Allí él distingue, en el capítulo VII hablando sobre la humildad, doce grados: 1) tener siempre presente el temor de Dios y acordarse de sus mandamientos. 2) no satisfacer su propia voluntad. 3) sujetarse por amor a Dios al superior. 4) paciencia ante las adversidades e injurias. 5) descubrir al superior por la confesión sus faltas ocultas. 6) vivir con contento por más que lo humillen o abatan. 7) decir y convencerse que es el último y más despreciable de todos. 8) nada haga sino lo que ordenen las leyes del monasterio. 9) reprimir la lengua hasta ser preguntado (no es posible hablar mucho sin pecar). 10) no ser propenso a reír (el necio en la risa levanta la voz). 11) hablar con suavidad y poco. 12) que el abajamiento se manifieste en todos cuantos lo vean.

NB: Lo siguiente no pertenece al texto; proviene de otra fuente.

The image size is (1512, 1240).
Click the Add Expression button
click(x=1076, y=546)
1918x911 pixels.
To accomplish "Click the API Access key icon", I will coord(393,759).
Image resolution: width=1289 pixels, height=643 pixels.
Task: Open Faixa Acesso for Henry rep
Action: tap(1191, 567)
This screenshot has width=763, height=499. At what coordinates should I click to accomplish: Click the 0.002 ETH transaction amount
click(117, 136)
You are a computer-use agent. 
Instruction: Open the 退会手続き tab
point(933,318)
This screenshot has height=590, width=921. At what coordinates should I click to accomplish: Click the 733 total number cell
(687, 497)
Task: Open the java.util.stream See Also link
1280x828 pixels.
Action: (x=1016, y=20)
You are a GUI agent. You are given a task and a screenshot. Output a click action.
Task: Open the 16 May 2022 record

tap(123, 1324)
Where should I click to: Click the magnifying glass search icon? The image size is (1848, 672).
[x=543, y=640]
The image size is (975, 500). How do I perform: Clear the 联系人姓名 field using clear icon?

Vemos como estos diversos grados se fundan en el sometimiento por el temor de Dios, pasa luego al sometimiento al superior y los otros y termina en el abajamiento de sí, “teniendo siempre inclinada la cabeza, clavados los ojos en tierra y juzgándose reo a todas horas por sus pecados”.

Tampoco debe confundirse con el servil, que en el fondo quiere dominar por sus servicios al señor, sino como dice el gran Scheler, “sin embargo la humildad es, en cambio, sobre todo una virtud de los señores natos”.

Así, a través de esta la relación dialéctica entre sometimiento-abajamiento y abajamiento-sometimiento, hemos intentado mostrar la esencia de la humildad y como se puede llegar a ella mediante el esfuerzo humano, sólo falta una cosa la gracia de Dios, pero esto ya no es filosofía ni depende de nosotros.